### WORK INSTRUCTIONS:
Convert everything from the line containing "Task: Click Scale cell of Col_Value row" down to the line containing "Click the Open" into a two-column CSV headed input and output. Use one row per item, with its text under input and its answer under output, and put each field in quotes with line breaks replaced by spaces.

Items stored from a collection:
################
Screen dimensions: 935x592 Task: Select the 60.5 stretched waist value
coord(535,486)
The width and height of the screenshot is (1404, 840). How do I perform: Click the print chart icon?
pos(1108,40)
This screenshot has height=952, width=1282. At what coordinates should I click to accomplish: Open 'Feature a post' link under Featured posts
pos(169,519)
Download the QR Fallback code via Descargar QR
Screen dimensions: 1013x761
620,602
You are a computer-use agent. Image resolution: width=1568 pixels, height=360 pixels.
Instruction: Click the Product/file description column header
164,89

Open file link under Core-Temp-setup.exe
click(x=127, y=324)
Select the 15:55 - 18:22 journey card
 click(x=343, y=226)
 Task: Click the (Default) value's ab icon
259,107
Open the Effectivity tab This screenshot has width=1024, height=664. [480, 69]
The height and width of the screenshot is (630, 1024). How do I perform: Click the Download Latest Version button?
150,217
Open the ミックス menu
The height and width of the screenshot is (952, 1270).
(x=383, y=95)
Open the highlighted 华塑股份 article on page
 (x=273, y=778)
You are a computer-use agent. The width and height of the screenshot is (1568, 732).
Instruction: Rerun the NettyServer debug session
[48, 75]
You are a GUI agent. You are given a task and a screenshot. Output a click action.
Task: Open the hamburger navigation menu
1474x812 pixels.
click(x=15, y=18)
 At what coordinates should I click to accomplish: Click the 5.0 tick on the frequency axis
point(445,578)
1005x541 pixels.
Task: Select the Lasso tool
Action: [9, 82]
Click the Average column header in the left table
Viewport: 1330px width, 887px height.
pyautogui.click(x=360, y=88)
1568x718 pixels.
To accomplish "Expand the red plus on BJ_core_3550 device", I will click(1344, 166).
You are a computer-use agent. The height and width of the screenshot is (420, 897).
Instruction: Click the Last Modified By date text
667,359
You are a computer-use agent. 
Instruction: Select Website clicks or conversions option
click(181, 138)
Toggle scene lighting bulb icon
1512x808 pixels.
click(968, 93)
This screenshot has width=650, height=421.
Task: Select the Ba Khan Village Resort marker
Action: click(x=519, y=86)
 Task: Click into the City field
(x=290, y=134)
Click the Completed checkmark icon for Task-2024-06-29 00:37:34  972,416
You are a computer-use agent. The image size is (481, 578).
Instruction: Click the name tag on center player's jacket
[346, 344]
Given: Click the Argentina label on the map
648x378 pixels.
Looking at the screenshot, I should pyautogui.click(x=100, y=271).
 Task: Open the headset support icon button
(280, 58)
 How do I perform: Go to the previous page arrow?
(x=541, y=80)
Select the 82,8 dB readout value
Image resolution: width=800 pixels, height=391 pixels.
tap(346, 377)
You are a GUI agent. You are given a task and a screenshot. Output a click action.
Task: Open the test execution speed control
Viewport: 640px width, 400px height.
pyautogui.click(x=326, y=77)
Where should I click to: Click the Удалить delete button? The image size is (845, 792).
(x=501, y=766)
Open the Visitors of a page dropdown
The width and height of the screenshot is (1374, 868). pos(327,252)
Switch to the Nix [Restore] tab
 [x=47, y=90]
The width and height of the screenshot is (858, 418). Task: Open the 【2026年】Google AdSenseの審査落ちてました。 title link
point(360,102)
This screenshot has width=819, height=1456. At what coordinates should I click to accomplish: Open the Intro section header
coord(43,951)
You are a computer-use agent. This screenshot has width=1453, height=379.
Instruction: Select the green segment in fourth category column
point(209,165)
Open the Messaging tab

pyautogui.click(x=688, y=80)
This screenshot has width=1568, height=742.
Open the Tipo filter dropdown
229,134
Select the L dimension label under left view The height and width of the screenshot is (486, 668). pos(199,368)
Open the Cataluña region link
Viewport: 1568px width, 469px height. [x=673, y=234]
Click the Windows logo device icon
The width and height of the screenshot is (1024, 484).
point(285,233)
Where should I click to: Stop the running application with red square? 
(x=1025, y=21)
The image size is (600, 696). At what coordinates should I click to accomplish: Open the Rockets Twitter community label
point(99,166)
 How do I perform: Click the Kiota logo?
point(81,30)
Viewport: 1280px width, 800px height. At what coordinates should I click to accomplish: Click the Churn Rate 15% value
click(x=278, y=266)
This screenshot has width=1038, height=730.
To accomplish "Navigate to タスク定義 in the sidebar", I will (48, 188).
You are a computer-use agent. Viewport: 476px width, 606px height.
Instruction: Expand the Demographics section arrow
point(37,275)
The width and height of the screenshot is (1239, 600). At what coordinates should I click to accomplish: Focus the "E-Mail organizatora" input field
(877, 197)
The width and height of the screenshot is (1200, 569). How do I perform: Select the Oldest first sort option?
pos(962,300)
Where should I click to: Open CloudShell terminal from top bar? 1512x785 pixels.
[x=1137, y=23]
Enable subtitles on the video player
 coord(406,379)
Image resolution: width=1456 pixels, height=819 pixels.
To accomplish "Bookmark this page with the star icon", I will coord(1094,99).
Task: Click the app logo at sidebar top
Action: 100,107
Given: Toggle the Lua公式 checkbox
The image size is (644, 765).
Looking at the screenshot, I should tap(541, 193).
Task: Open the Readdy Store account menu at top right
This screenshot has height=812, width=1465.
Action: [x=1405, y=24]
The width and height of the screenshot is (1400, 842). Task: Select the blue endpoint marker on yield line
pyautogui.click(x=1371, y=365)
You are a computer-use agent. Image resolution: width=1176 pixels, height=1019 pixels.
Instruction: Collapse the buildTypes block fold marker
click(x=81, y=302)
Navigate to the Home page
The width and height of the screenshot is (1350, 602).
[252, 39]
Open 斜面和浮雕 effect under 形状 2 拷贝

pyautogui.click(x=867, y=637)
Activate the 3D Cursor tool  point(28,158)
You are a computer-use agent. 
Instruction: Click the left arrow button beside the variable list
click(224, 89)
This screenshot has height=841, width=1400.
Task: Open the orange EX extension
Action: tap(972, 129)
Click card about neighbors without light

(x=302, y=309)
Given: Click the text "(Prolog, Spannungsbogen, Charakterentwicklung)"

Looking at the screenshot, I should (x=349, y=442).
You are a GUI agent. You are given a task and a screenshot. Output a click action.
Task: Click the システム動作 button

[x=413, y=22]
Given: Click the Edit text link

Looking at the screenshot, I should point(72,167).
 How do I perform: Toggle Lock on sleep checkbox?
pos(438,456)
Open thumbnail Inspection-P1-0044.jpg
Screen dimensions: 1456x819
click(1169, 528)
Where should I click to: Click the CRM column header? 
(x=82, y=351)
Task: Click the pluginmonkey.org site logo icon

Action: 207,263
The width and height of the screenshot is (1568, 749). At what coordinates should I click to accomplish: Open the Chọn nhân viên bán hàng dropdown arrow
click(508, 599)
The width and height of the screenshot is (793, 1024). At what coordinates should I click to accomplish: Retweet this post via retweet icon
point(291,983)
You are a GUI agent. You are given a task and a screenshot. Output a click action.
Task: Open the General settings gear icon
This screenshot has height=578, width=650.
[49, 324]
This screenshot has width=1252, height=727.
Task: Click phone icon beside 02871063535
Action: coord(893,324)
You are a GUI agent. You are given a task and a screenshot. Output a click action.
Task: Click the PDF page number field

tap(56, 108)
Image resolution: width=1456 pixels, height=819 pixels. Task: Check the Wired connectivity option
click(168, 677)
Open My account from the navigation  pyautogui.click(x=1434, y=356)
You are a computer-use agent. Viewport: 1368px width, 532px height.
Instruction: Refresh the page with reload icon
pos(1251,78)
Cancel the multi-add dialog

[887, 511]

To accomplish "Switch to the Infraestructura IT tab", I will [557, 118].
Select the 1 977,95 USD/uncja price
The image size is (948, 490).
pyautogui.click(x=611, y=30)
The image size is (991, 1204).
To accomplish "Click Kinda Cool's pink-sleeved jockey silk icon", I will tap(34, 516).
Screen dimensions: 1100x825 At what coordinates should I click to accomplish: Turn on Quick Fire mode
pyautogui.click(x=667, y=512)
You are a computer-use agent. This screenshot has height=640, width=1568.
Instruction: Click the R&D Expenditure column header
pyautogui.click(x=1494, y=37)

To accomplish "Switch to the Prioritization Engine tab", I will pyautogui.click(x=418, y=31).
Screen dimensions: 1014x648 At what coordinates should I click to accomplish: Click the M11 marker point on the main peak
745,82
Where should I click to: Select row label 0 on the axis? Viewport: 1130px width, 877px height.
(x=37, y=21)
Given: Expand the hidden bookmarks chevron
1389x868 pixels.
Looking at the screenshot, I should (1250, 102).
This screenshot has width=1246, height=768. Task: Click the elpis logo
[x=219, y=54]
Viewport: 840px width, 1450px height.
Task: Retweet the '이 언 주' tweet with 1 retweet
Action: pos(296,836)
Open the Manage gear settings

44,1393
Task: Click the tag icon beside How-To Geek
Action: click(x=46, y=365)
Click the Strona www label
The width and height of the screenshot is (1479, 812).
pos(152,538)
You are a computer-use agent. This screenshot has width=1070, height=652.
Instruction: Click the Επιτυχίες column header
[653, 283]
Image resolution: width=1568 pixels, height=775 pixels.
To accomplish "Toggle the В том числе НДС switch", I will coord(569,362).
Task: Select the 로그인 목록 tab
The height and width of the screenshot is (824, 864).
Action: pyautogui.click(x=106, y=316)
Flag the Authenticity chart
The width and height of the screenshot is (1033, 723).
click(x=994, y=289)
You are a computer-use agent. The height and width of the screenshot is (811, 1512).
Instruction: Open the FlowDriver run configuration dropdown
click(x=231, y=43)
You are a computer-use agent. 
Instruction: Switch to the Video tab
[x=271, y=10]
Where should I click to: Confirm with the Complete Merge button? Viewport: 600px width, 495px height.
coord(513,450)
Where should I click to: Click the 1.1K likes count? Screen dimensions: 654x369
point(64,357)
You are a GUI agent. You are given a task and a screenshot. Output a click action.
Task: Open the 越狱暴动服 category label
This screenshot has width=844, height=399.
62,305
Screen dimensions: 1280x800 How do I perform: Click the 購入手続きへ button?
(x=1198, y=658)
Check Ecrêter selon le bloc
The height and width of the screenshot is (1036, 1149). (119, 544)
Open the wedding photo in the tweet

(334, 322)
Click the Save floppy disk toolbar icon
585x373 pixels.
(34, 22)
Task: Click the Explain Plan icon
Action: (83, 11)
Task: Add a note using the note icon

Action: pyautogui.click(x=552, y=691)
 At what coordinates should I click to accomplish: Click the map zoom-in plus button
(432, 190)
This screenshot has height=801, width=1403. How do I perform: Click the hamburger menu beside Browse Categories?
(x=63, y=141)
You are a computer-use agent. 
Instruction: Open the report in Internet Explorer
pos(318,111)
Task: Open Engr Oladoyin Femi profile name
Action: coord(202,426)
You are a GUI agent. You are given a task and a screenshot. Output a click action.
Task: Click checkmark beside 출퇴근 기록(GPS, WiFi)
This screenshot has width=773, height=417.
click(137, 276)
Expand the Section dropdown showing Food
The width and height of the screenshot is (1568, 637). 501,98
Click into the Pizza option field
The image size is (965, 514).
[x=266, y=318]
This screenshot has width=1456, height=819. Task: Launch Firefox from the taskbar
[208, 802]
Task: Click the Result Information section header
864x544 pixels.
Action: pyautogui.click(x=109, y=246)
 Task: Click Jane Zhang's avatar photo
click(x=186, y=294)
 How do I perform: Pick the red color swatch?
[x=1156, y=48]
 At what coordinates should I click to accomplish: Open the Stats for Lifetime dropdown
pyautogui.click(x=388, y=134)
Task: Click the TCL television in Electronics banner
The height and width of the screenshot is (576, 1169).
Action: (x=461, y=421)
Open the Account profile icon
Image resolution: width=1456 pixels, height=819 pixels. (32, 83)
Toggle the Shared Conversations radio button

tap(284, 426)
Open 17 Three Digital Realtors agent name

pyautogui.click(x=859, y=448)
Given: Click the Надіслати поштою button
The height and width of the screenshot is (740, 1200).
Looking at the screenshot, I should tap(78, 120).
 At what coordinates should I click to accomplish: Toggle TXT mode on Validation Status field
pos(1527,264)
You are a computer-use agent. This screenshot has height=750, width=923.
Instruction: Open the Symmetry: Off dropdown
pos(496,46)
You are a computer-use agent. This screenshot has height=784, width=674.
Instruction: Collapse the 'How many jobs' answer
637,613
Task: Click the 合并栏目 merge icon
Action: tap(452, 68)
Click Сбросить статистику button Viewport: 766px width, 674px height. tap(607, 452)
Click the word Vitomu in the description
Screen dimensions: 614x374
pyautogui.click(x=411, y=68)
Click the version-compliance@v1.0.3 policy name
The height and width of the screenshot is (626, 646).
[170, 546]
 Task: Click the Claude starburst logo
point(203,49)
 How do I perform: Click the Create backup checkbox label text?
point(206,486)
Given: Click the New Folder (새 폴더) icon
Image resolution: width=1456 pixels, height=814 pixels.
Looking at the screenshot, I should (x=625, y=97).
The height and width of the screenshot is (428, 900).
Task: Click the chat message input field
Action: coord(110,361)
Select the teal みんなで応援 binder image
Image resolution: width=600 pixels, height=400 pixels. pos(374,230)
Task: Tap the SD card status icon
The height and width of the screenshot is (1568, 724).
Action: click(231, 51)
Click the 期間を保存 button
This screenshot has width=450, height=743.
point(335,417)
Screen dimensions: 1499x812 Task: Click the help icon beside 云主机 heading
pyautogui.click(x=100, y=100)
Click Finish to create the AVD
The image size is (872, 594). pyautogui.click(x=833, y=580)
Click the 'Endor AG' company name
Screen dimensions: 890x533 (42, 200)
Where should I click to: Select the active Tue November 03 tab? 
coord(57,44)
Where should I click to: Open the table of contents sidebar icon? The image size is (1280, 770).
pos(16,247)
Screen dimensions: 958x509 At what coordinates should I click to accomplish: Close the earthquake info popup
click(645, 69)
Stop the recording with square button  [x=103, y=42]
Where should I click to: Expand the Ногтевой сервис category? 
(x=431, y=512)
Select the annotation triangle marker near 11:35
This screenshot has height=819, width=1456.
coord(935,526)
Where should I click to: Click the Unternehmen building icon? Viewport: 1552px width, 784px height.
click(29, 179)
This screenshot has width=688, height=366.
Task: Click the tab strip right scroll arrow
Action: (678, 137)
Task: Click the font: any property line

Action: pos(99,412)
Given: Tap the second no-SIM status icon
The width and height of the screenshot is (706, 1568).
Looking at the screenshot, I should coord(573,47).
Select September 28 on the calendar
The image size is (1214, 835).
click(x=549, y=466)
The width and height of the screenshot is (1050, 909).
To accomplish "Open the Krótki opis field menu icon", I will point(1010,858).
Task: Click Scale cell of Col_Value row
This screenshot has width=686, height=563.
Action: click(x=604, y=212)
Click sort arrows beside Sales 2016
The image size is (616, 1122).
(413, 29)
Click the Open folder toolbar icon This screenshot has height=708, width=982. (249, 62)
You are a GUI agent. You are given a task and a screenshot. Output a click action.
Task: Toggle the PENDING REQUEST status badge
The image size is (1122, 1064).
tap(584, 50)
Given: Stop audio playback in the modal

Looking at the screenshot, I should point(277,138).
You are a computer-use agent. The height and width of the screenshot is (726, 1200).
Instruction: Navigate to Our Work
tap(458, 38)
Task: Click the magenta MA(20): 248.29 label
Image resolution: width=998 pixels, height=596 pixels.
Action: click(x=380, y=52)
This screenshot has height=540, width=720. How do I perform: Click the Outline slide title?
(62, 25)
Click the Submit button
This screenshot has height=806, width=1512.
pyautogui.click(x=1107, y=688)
################
### WRITTEN REPLY:
input,output
"Task: Click Scale cell of Col_Value row This screenshot has width=686, height=563.","Action: click(x=604, y=212)"
"Click sort arrows beside Sales 2016 The image size is (616, 1122).","(413, 29)"
"Click the Open folder toolbar icon This screenshot has height=708, width=982.","(249, 62)"